That certainly applies to marathon running, in that it’s a big endeavour. For most fit and competitive athletes finishing a marathon is doable, but the cost of training, and of post-race recovery is quite high. That being said, Wolfgrom ran a 2:31. This tells me a couple things: first, she’s good enough that any concerns about the toll the marathon would take on her are probably exaggerated. Running a 2:31 is not the same as running a marathon to merely complete it, rolling in at over four hours. It’s probably harder on the body to be out there for that long than it is to go at a sub-maximal aerobic pace for the amount of time many recreational runners spend running most Sundays.
The reason many people assume marathons are only for older folks is that building the adequate endurance to run one well takes time. If she’s running 2:31, I have news for you: her endurance is fine. Yes, there are good examples of world-class marathoners in their late 30's and 40's but that doesn’t mean that it's the optimal age for a marathoner. Seven of the top 10 ranked women marathoners in the world are under 30, so while we like to play up the narrative that the marathon is where older, "more mature" athletes shine, the truth of the matter is, it's a young person's discipline. At the apex of the distance, the trend in recent years has been that East African runners start marathoning younger and younger. The world junior (under 20 years old) record for women is 2:20:59, held by Shure Demise of Ethiopia.
This form of reverse ageism with the marathon appears to be a cultural one, and is likely partially due to mass marathon participation trends in North America and Europe. Only two of Wolfgram's fellow Americans (Emily Sisson and Jordan Hasay) in that country’s top 10 on the world list are under 30 (both are 29). The youngest Canadian in the World Athletics top 10 is Kinsey Middleton at 28, followed by Robyn Mildren at 30. But this is likely because we don’t encourage young runners, in particular women, to run the marathon, not because there’s something inherently wrong with doing so but because the distance is seen as something that "older runners do."

(Saved entries)
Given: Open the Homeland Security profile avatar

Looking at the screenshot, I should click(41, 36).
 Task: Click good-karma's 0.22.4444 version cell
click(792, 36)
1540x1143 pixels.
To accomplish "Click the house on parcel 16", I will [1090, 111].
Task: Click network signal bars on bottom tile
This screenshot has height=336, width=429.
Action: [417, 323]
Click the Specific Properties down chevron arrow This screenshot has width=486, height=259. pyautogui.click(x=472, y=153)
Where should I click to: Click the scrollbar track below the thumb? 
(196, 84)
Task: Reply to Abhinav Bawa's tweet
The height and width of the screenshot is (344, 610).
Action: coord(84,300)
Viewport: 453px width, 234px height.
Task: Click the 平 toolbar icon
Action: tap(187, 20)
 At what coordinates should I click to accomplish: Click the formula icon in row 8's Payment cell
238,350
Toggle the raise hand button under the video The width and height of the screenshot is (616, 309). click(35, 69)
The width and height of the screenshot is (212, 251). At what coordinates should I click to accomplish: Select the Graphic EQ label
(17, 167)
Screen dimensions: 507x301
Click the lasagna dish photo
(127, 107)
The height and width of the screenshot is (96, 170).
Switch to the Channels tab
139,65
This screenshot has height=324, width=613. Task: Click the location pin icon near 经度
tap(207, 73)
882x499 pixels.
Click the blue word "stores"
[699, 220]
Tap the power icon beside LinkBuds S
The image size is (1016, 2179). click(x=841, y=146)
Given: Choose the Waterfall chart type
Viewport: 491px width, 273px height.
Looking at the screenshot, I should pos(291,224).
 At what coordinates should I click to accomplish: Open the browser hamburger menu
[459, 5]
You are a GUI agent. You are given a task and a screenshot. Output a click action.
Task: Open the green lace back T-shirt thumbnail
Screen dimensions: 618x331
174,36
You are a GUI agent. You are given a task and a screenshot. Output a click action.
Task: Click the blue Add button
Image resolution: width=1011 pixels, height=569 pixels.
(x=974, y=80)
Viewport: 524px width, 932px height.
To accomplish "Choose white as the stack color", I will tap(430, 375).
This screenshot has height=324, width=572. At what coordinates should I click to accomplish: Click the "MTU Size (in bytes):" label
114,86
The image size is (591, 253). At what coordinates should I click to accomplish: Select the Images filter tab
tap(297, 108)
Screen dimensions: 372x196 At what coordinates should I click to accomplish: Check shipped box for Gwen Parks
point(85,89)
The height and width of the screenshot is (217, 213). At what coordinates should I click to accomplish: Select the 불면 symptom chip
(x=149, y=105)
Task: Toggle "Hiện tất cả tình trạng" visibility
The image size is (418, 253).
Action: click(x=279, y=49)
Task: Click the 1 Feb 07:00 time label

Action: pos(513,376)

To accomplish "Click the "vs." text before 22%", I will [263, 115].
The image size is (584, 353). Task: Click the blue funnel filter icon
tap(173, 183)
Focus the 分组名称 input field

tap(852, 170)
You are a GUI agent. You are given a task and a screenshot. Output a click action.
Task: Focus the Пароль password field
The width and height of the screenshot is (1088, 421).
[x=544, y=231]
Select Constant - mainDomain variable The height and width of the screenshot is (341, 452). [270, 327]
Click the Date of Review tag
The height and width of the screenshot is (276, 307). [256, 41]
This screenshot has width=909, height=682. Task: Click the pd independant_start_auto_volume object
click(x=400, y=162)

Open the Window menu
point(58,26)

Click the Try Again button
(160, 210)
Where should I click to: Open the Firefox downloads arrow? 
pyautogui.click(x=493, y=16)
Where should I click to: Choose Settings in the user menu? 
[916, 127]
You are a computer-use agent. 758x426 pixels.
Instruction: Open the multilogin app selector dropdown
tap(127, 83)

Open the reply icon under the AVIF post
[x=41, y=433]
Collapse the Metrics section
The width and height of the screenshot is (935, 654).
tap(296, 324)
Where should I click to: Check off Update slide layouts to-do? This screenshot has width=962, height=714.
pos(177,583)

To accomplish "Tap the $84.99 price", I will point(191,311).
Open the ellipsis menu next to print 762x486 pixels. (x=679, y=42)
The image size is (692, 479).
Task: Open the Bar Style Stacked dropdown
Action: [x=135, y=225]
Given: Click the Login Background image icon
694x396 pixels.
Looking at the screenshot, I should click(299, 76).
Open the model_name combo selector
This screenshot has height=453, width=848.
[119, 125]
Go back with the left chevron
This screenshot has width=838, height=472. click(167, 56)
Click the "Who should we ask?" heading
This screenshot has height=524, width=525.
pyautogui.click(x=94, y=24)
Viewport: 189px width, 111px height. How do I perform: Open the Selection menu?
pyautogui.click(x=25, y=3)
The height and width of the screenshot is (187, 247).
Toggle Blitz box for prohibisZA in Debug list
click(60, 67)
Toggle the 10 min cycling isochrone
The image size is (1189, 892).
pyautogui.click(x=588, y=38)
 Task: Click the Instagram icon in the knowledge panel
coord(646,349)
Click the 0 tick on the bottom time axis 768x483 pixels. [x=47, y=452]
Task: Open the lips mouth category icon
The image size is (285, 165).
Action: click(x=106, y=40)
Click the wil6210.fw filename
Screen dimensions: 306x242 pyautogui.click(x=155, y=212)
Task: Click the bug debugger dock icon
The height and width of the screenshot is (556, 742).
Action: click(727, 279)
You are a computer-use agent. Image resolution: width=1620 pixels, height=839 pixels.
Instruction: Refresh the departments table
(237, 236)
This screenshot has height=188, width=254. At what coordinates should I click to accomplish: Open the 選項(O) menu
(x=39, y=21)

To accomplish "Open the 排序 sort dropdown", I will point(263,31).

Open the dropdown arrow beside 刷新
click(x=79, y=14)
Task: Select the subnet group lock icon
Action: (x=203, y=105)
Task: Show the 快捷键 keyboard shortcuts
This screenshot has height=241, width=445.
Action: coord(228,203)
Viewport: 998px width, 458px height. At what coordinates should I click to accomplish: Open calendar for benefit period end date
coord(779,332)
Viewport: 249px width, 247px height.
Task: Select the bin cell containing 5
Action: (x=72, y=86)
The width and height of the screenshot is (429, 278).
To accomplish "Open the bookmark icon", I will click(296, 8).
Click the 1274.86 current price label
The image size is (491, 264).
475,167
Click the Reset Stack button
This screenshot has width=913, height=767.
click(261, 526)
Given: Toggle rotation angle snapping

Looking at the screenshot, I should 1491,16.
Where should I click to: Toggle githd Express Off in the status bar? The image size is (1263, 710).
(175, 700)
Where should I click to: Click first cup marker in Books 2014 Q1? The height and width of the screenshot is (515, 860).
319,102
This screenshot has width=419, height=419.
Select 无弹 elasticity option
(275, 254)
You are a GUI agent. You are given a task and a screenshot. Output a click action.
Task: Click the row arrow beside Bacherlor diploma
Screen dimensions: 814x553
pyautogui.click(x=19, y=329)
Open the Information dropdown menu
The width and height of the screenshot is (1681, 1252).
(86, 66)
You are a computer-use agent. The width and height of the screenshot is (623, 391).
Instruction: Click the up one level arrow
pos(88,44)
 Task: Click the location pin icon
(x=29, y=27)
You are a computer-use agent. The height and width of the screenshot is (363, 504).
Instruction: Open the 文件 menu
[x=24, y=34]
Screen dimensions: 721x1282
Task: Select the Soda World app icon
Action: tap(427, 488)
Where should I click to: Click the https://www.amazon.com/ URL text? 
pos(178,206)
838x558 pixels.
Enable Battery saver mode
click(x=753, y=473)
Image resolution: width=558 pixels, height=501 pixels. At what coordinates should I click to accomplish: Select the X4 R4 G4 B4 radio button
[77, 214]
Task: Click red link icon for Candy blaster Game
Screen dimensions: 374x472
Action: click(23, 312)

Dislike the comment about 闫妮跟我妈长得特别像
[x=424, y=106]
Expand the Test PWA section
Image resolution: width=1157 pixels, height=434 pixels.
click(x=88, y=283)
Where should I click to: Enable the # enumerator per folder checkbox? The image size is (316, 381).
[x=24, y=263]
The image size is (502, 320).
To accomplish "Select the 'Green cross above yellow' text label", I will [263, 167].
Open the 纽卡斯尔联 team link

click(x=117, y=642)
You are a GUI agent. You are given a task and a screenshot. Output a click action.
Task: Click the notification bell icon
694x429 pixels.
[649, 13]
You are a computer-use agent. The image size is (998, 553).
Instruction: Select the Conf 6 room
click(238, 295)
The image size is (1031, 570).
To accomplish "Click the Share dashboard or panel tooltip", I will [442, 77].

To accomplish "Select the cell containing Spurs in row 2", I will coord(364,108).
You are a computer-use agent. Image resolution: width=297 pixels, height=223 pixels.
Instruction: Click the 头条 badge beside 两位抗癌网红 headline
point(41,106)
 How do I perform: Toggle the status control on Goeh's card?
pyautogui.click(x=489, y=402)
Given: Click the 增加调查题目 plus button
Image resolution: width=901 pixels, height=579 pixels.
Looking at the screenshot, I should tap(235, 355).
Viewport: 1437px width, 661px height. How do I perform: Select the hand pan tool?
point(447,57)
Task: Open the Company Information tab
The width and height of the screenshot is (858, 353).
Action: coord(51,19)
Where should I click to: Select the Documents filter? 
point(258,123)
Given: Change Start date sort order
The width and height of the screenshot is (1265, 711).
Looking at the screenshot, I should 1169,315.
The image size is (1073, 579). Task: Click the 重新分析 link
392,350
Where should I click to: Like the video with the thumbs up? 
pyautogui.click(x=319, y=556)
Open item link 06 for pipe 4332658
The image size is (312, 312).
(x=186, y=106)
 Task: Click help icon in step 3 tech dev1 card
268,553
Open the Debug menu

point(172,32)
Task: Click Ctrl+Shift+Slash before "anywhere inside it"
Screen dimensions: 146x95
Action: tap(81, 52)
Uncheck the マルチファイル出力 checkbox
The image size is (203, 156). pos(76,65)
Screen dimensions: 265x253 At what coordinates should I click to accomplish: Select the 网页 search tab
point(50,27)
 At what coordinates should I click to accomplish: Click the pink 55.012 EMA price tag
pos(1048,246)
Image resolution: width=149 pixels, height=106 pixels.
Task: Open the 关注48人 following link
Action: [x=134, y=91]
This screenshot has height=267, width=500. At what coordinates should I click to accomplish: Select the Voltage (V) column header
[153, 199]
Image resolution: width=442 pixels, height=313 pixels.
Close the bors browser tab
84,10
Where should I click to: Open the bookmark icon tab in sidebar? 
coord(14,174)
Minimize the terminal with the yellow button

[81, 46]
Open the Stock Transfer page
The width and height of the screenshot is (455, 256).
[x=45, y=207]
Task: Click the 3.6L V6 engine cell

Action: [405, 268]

### Required work
1. According to the passage on marathon running and age, what is the women's world junior record, and who holds it?
2. Translate this sentence from the passage on marathon running and age into Spanish: "The reason many people assume marathons are only for older folks is that building the adequate endurance to run one well takes time."
3. Carry on the passage on marathon running and age, picking up after its final sentence.

### Exercise responses
1. The record is 2:20:59, held by Shure Demise of Ethiopia.

2. La razón por la que muchas personas suponen que los maratones son solo para gente mayor es que desarrollar la resistencia adecuada para correr uno bien lleva tiempo.

3.
That brings me to my other point: the subtle sexism of it all. The male equivalent time (based on the World Athletics' points system) is about 2:13-14. If a 17-year-old college guy ran that, he would be lionized, the stuff of LetsRun.com message board legend. There is a lingering sexisim in running that is pushing the old saw that women are fragile and can’t do what men do. This, despite the recent ultra victories by women and equalization of cross-country distances at the collegiate level. There’s no reason to think a female runner can’t do whatever a male can.
I shouldn’t be surprised that the internet decided to criticize a girl for running a marathon. It’s not a place where people are reticent with advice, well-meaning and otherwise. But it’s also true that those taking her to task probably don’t know much about her and probably haven’t thought through their position on young people marathoning. Sure, there are good reasons to focus on shorter distances, and the vast majority of North American high school and university aged runners don’t run more than 5k or 10k. It’s also true that plenty of East African runners start the marathon earlier. There are plenty of reasons why runners from those countries dominate the marathon rankings (but they dominate the rankings in all distance events). I am not here to argue that North Americans are also-rans at the marathon because we limit our young athletes to 5k before they turn 17, for the most part. I don’t really have enough information to make that case. But if I were going to make an uninformed internet rant about it, that’s the position I would take — not that Tierney Wolfgram shouldn’t have run a marathon.
She did, and she obviously knows what she's doing.